*** Records shown
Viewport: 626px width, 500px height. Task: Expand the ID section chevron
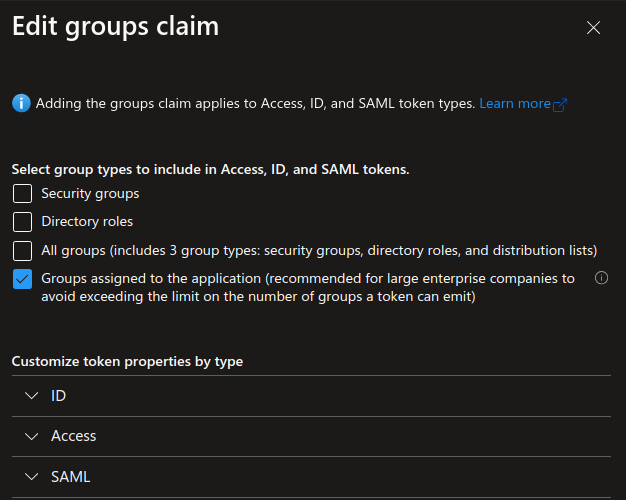click(31, 396)
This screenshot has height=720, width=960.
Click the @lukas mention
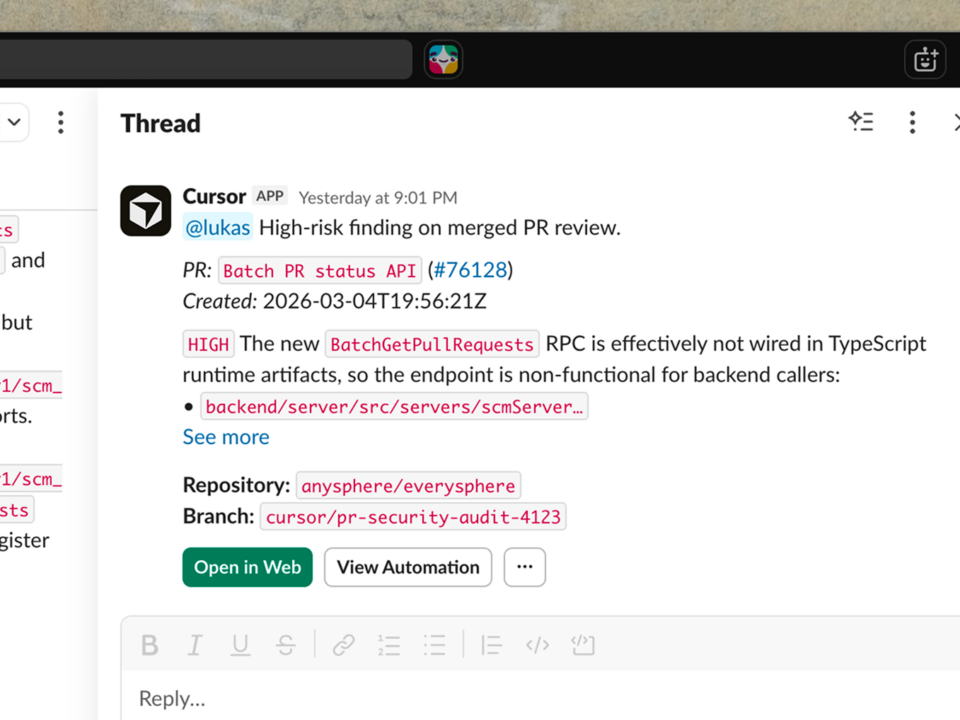(x=217, y=228)
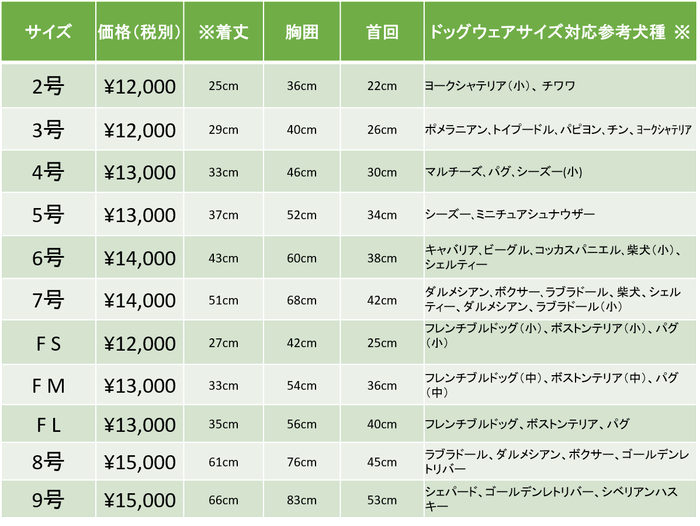Click the 胸囲 column header
Screen dimensions: 700x526
(x=302, y=31)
******
Stated goal. Reproduce every line of the records above verbatim, leaving out the pictures.

Task solution.
Viewport: 626px width, 500px height. Task: Expand the ID section chevron
click(31, 396)
This screenshot has height=720, width=960.
Click the @lukas mention
(x=217, y=228)
Click the 胸囲 column header
Screen dimensions: 700x526
(x=302, y=31)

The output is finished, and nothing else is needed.